Song Of The Day by Eric Berman – The Jukebox Series #31 – The Isley Brothers: “That Lady (Part 1)” b/w “That Lady (Part 2)” – T-Neck 45 RPM Single 2251 (A4/B4)
“The Jukebox Series” focuses on the 80 records that inhabit my 1963 Seeburg LPC1 jukebox. I’ve had my jukebox (or as I like to call it “the prehistoric iPod”) for a little over twelve years and in that time I’d like to think that I’ve perfected the mix of 45s within.
From gossamer to “grit-tay”…the other day I featured a satiny-smooth jukebox classic by Smokey Robinson and the Miracles…today we’re going gritty with this funky 1973 track by The Isley Brothers.
They were one of the longest running R&B groups of all time forming in Cincinnati, Ohio in 1959 and recording and touring together in some form through 2010.
The Isley’s were responsible for such indelible hits as “Shout,” “Twist And Shout,” “This Old Heart Of Mine (Is Weak For You),” “Black Berries,” “It’s Your Thing,” “Pop That Thang,” “Love The One You’re With,” “Summer Breeze,” “Fight The Power,” “Harvest For The World,” plus many others. Today’s Song Of The Day comes from their 1973 album called 3+3.
The album’s title alludes to the fact that the three original members of the group, Ronald, Rudolph and O’Kelly Isley, made their brother-in-law Chris Jasper and brothers Ernie and Marvin Isley, the other 3, full time members of the group.

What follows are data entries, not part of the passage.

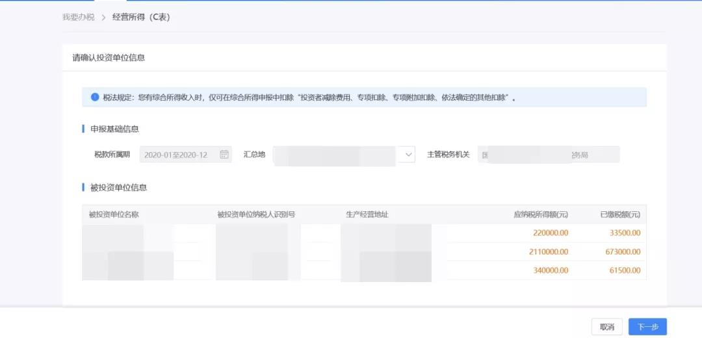Click the breadcrumb arrow separator
Viewport: 702px width, 338px height.
point(103,18)
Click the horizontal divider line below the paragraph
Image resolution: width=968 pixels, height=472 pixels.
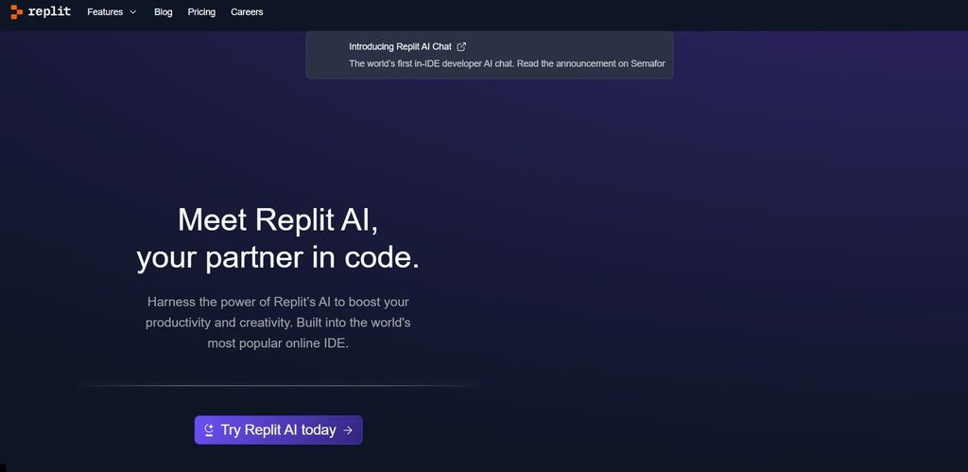(x=278, y=386)
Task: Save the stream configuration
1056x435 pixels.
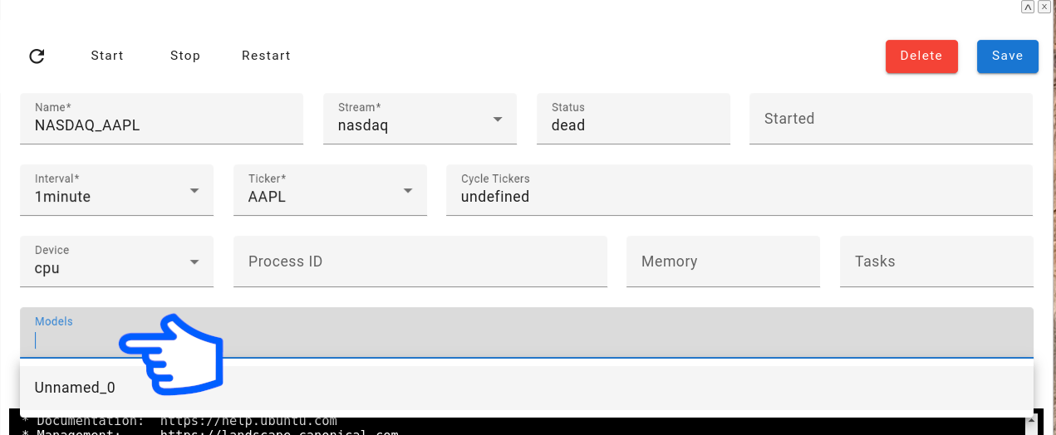Action: (x=1007, y=56)
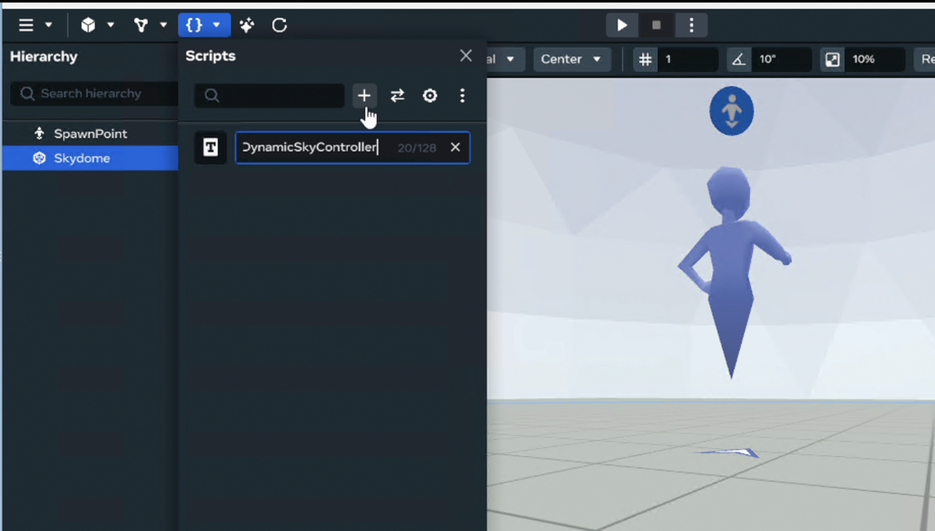
Task: Open dropdown arrow next to Scripts icon
Action: point(216,25)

The album became their first platinum album, selling over one million copies. Along with “That Lady,” two other tracks from the album made waves on the R&B charts including their cover of Seals & Crofts’ “Summer Breeze” (#10 R&B) and “What It Comes Down To” (#5 R&B). The group also covered Jonathan Edwards’ hit “Sunshine” and James Taylor’s “Don’t Let Me Be Lonely Tonight” for the album.
Today’s Song Of the Day was originally recorded back in 1964 by The Isley’s under the title “Who’s That Lady.” That version was cut at a slower tempo and was driven by a spare staccato drum pattern, a roller-rink organ part and a full-blown horn section. The group decided to record the song again after Santana covered it on their Spirits Dancing In The Flesh album.
At first, Ronald Isley was against cutting the track again, however the rest of the group convinced him that the arrangement would be much different and it would highlight the guitar work of brother Ernie. Ernie’s guitar playing was informed by the Isley Brothers’ association with Jimi Hendrix who played with the group in 1964. Hendrix can be heard on the group’s “Testify” and “Move On Over And Let Me Dance” singles. The song became their first top-ten hit since 1969’s “It’s Your Thing,” climbing to #2 on both the Pop and R&B charts. Brother Ernie’s guitar solo was later sampled by The Beastie Boys on the track “B-Boy Bouillabaisse” from Paul’s Boutique.
Another distinction about today’s jukebox classic is that it is one in a long line of two-part singles. When 45 RPM singles ruled, it was customary to break longer tracks into two parts for the single release. The Isley Brothers were no stranger to the two-part single, and as far back as 1959, “Shout” was released as a two-parter. Many of James Brown’s singles were released in the two-part format including “Say It Loud (I’m Black And I’m Proud,)” “Get Up I Feel Like Being A Sex Machine,” and “Papa’s Got A Brand New Bag.” Other notable two-part singles include Joey Dee’s “The Peppermint Twist,” Fleetwood Mac’s “Oh Well,” Creedence Clearwater Revival’s “Suzie Q,” Don McLean’s “American Pie,” Eddie Kendricks’ “Keep On Truckin’,” George McCrae’s “Rock Your Baby,” Rick James’ “Super Freak,” Kurtis Blow’s “The Breaks” and Bob Dylan’s “Hurricane.” What other two-part singles can you think of?